MATERIALS AND METHODS: This is a single-center retrospective cohort study conducted from March 2020 to December 2020 at intensive care unit department of Mohamed VI University Hospital Oujda, Morocco including 600 patients with COVID-19.
RESULTS: We included 600 patients, the mortality rate was 32.50%, the predictors of mortality identified in our study were: associated heart disease (RR: 1.826; CI: [1.081-3.084]; p:0.024), high D-dimer level at admission (RR:1.027; CI: [1.011-1.047]; p:0.001), need for mechanical ventilation (RR: 4.158; CI: [2.648-6.530]; p: <0.0001).
CONCLUSION: Based on these results, we were able to identify 3 predictors of COVID 19 mortality (associated heart failure, high D-dimer level on admission, and need for mechanical ventilation). These predictors could help clinicians to identify early patients with high risk of lethality in order to reduce mortality related to corona virus.
© 2021 The Authors.

Entities:  

Keywords:  Covid-19; Infection; Mortality; Predective

Year:  2021        PMID: 34394926      PMCID: PMC8352657          DOI: 10.1016/j.amsu.2021.102711

Source DB:  PubMed          Journal:  Ann Med Surg (Lond)        ISSN: 2049-0801


Introduction

Since its identification in China in January 2020, the new coronavirus (SARS -COV 2) has spread rapidly throughout the world with more than 900,000 deaths which has led the World Health Organization to declare this disease as a pandemic since March 2020 [1] [2],. Although the majority of COVID-19 cases are benign, predictive factors for the occurrence of critical or fatal forms have been well documented in the literature.

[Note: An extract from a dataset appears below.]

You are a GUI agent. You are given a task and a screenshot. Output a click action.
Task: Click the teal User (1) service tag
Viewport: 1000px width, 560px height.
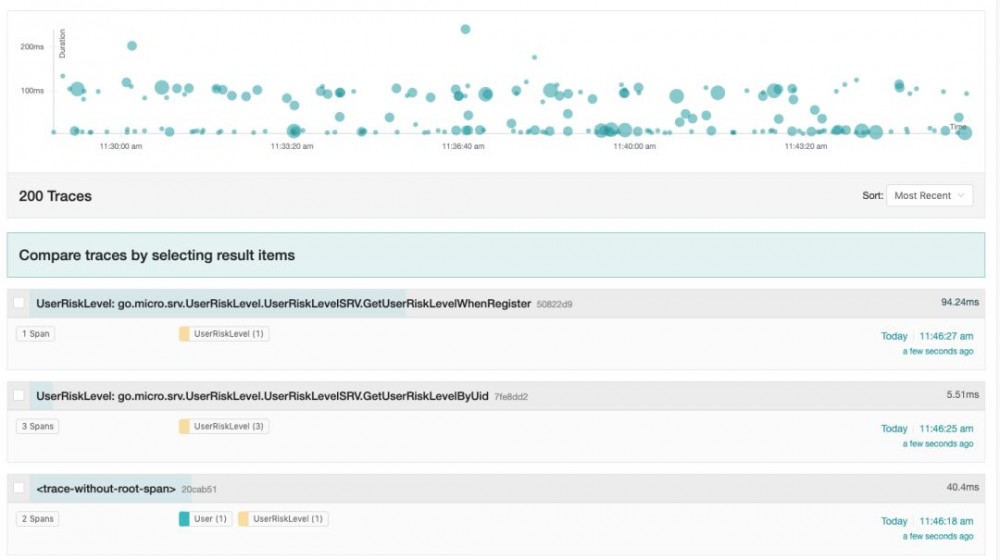203,519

Age between 60 and 69 years, presence of comorbidity, male gender, increased oxygen requirement on admission and biological markers (C-reactive protein level, procalcitonin, interleukin 6 level, CD4 level, cardiac troponin, hypoalbminemia) and smoking have been identified as predictive factors for the occurrence of severe forms of COVID-19 [3,4]. This study was conducted to identify the predictive factors of mortality in patients with COVID-19 managed at the intensive care department of Mohammed VI University Hospital of Oujda -Morocco.

Objectives

The objective of this 10-month retrospective study was: To determine the predictive factors for the occurrence of severe forms and mortality related to COVID -19 in the intensive care unit of CHU MED VI- OUJDA.

Materials and Methods

A-type of study

We conducted a retrospective cohort study, mono-centric, in the intensive care unit of CHU MED VI- OUJDA, spread over ten months (from March to December 2020). Patients were informed of their inclusion in this study.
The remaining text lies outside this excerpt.